Namibia has had a policy of allowing limited trophy hunting for black rhino for some years and it’s certainly not been universally popular. On our recent visit to the country earlier this year we were able to ask Pierre du Preez, national rhino co-ordinator for the Namibian Ministry of Environment and Tourism (MET), just where the money from trophy hunting goes. What’s the justification for his country’s approach to the ‘consumptive utilisation’ of rhinos?

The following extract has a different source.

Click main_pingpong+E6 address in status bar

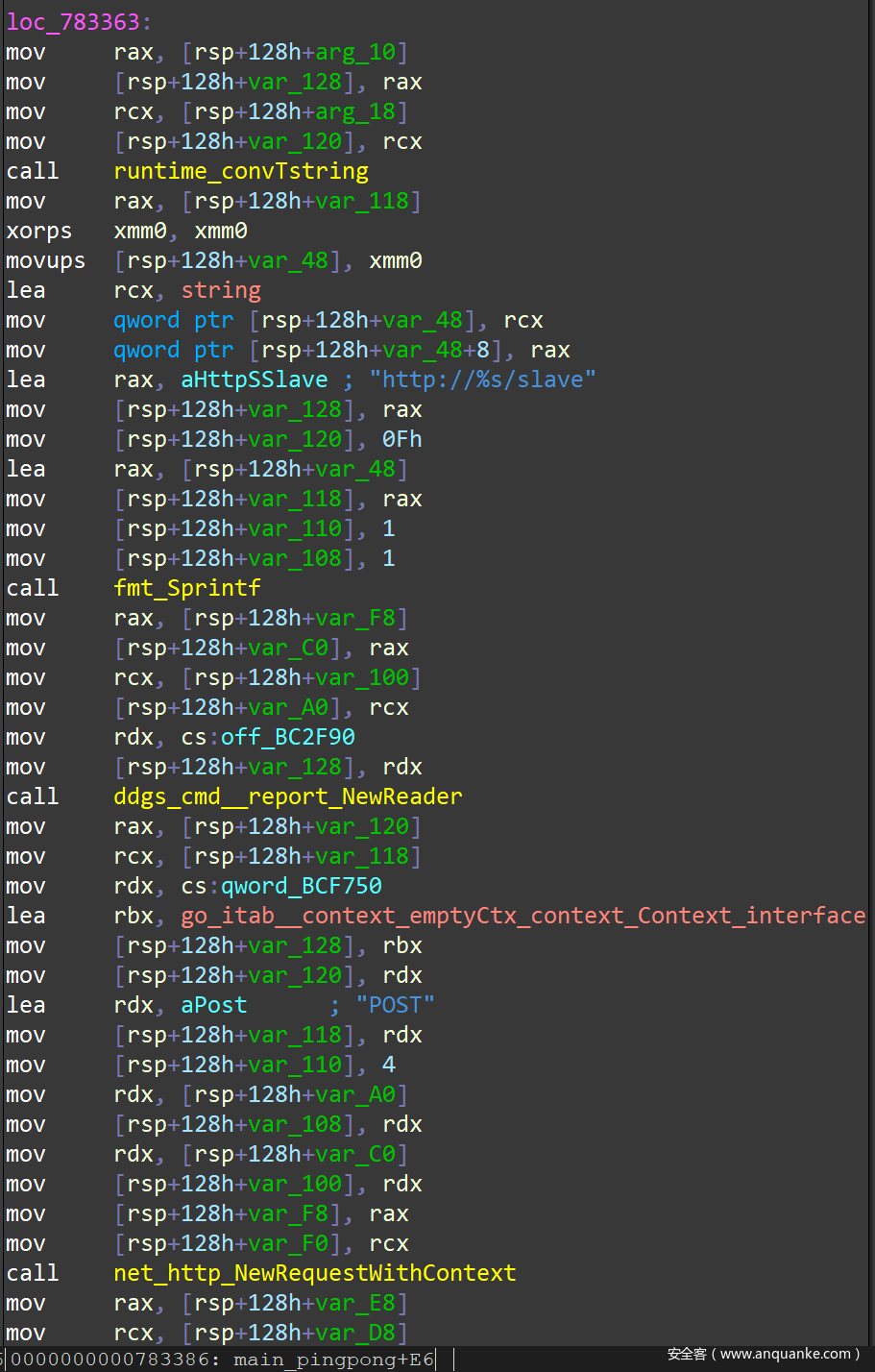click(333, 1360)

He explained that in 1997 the Namibian government established the Game Products Trust Fund, to channel revenue from wildlife utilisation into conservation. ‘Money from state ivory sales, rhino trophy hunting, tourism and hunting concessions, and 25 per cent of gate fees at national parks goes straight into the Fund,’ he told us. ‘It’s not something wishy washy, it’s a proven system. The GPTF was enacted by government at the time of ivory sales, to prove to the world that this money will definitely go back into conservation, not into the black hole of Government. It’s definitely worked.’

The Fund makes grants to a range of organisations, including conservancies, wildlife charities, and the MET, for use in wildlife conservation, with a particular emphasis on improving the relationship between people and wildlife.

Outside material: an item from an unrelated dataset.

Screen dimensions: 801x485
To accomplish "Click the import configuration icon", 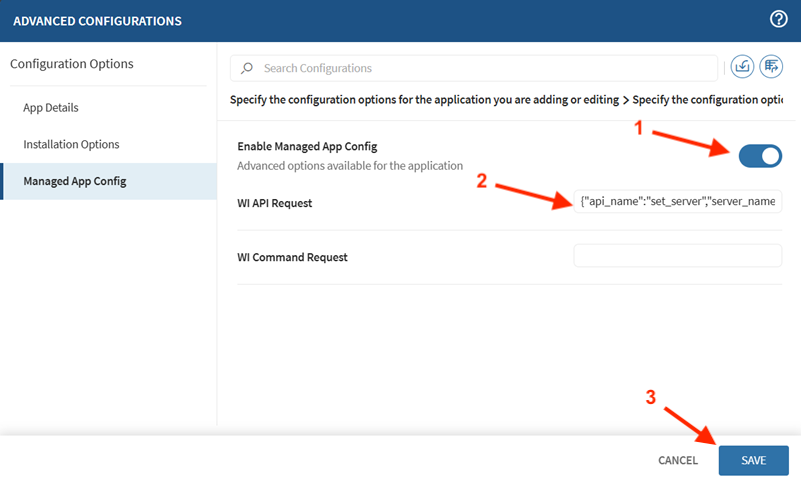I will click(742, 67).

Du Preez says the Fund is an important contributor to the Ministry’s rhino-protection work. ‘We get funding from individuals and organisations like Save the Rhino International and US Fish and Wildlife. But we do get a significant amount of money from government, for equipment, staff salaries, helicopter time. The Trust has a board, and we apply to it for funding. For example, we are developing an Unmanned Aerial Vehicle system for Etosha and other parks, with assistance from WWF/Google. The system we’ve now commissioned is bought through the GPTF.’

‘On trophies, we are only allowed to shoot five rhino, all identified animals, all bulls that are past their prime,’ he says. ‘It’s a significant income, income that flows back into rhino conservation, into organisations like Save The Rhino Trust. The GPTF is about 70-80 per cent money accrued out of utilisation, [so-called] ‘blood money’.’

Du Preez argues that sustainable utilisation of wildlife has been key to building Namibia’s reputation as a country of conservation. ‘Just look at the changed attitudes over the last ten years, the poverty alleviation because of wildlife, and the increase of wildlife in all areas,’ he says. ‘Look at what utilisation has done for making areas available for wildlife. If we look at the rhino custodian programme, that programme has more rhino now than certain range states in Africa. 90 per cent of those animals are on hunting farms, not reserves. All those people are into utilisation of the wildlife. In a big sense that’s where we can sit down with communities and talk to them.’

Namibia’s black rhino are state-owned, but about 50 per cent are outside of national parks, many of these on private land, cared for under the country’s custodianship programme. ‘MET do the biological management, captures, immobilisations, but the day to day safety of animals, fencing, water, whatever the animals need on the farm, that’s the full responsibility of the custodian. So a lot of the management is taken off us. They don’t have any consumptive use of the animals, only non-consumptive,’ explains du Preez.

It’s proven a successful model: ‘In 1966 we had about 60 or so animals left in the country. We had a dip in 1989 when we had serious poaching, but in the past 20 years, we’ve lost no more than ten or twelve animals to poaching. Now we’re standing at over 1,700 animals. The population growth over the time period, about 5 per cent per annum, is quite realistic for Namibia – we’re very arid.’

‘Overall the population is doing very well. Our management plan says we must try for 5 per cent, and we do achieve it. Over the past couple of years it’s been 7 per cent, but we’ve had very good rains. The north west population, the biggest outside of any protected area, is doing extremely well. We’ll start getting problems as soon as we enter a drought again, but that’s expected.’

For Pierre du Preez controlled trophy hunting of a small number of non-productive bulls is a worthwhile price to pay for conservation funding. With ever-increased spending on anti-poaching measures inevitable, it seems unlikely that the Namibian government will ban trophy hunting any time soon.